The two settings you are deliberately leaving permissive:

  • strict: false — turns off the full strict suite. You'll enable these flags incrementally in Lesson 3 of this chapter.
  • noImplicitAny: false — parameters without explicit types are silently any. You'll turn this on after converting your first batch of files.

Step 4: Add type-check scripts

In package.json:

{
  "scripts": {
    "type-check": "tsc --noEmit",
    "type-check:watch": "tsc --noEmit --watch"
  }
}

--noEmit tells TypeScript to check types without writing any output files. This is what you want in a CI check — you're not compiling to a dist/ folder, you're just verifying the types are correct.

Step 5: Verify everything is green

Run:

npm run type-check

With allowJs: true, checkJs: false, and strict: false, this should produce zero errors even though the project is still entirely JavaScript. If you see errors, they are from the node_modules or generated files leaking into the compiler's scope — check your exclude list.

Step 1 of 5

Install TypeScript

npm install --save-dev typescript @types/node — scoped to the project, not global. Verify with npx tsc --version.

The outDir question

You may notice the migration config above has no outDir. That's intentional. During migration, most test runners (Cypress, Playwright, Jest with ts-jest) compile TypeScript themselves — they don't use your tsconfig.json's output directory. Setting outDir would cause confusion if someone runs npx tsc and ends up with a dist/ folder of compiled test files that nobody uses.

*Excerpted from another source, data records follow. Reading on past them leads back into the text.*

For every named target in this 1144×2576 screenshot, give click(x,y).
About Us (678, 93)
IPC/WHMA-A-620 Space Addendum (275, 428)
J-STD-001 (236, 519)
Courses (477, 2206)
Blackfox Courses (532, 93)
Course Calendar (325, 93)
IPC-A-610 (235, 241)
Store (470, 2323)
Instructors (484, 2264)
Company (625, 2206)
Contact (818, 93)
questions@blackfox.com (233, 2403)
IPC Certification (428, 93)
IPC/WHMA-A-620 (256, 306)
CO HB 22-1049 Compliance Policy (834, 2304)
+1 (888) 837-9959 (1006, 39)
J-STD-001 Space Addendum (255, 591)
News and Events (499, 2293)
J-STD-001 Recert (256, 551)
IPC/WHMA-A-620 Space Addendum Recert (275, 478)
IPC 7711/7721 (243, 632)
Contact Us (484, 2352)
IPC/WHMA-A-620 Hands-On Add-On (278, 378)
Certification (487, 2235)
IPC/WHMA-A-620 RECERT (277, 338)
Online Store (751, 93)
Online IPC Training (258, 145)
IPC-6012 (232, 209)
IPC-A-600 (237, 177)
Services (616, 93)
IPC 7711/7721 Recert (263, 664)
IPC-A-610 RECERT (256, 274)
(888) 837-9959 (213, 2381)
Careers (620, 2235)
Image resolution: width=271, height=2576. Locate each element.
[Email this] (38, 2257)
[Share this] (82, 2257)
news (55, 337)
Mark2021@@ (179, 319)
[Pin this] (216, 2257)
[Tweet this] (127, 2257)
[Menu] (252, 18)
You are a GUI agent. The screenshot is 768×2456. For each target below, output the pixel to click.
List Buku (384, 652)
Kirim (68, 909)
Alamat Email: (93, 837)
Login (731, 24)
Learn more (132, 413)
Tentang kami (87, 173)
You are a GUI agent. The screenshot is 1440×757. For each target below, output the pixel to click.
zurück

If you have utility scripts or a shared library that needs a real build step, add outDir to a separate tsconfig.build.json and keep the base config clean.

What about Cypress-specific config?

Cypress looks for a tsconfig.json in the cypress/ directory first. If it doesn't find one, it uses the project root. For a migration, the root config with allowJs: true is sufficient to start — Cypress will pick it up.

Once you've converted most Cypress files, you can add a cypress/tsconfig.json that extends the root config and adds Cypress-specific type declarations:

{
  "extends": "../tsconfig.json",
  "compilerOptions": {
    "types": ["cypress", "node"]
  },
  "include": ["**/*.ts", "**/*.js"]
}

The "types": ["cypress", "node"] line restricts auto-loaded type packages to just Cypress and Node, preventing browser DOM types from conflicting with Cypress's own DOM definitions.

⚠️ Common mistakes

  • Running npx tsc without --noEmit and being surprised by a dist/ folder. During migration, always use npm run type-check (which passes --noEmit), not bare npx tsc. Add dist/ to .gitignore just in case.
  • Not excluding screenshot and video directories. Cypress writes screenshots and videos to cypress/screenshots and cypress/videos. If these directories contain JavaScript files, TypeScript will try to include them. Add both to exclude.
  • Forgetting resolveJsonModule: true. If your tests import fixture files with import data from "./fixtures/users.json", TypeScript needs this option to parse the import. Without it, you'll see Cannot find module './fixtures/users.json' errors as soon as you start converting test files.

🎯 Practice task

Add TypeScript to your JavaScript test project from the JavaScript for QA course, or clone a small Cypress or Playwright JavaScript starter.

  1. Run npm install --save-dev typescript @types/node.
  2. Run npx tsc --init and then replace the generated tsconfig.json with the migration-friendly config from this lesson.
  3. Add the type-check script to package.json.
  4. Run npm run type-check. Confirm it exits with zero errors.
  5. Stretch: deliberately introduce a mistake in the tsconfig — set include to ["src/**/*.ts"] without a matching src/ directory — and observe what happens. Then restore the correct include pattern. Understanding how the compiler resolves files saves hours of debugging in real migrations.

Once type-check passes with zero errors on an all-JavaScript codebase, you have a stable base to start converting files. The next lesson covers the allowJs and checkJs settings in depth.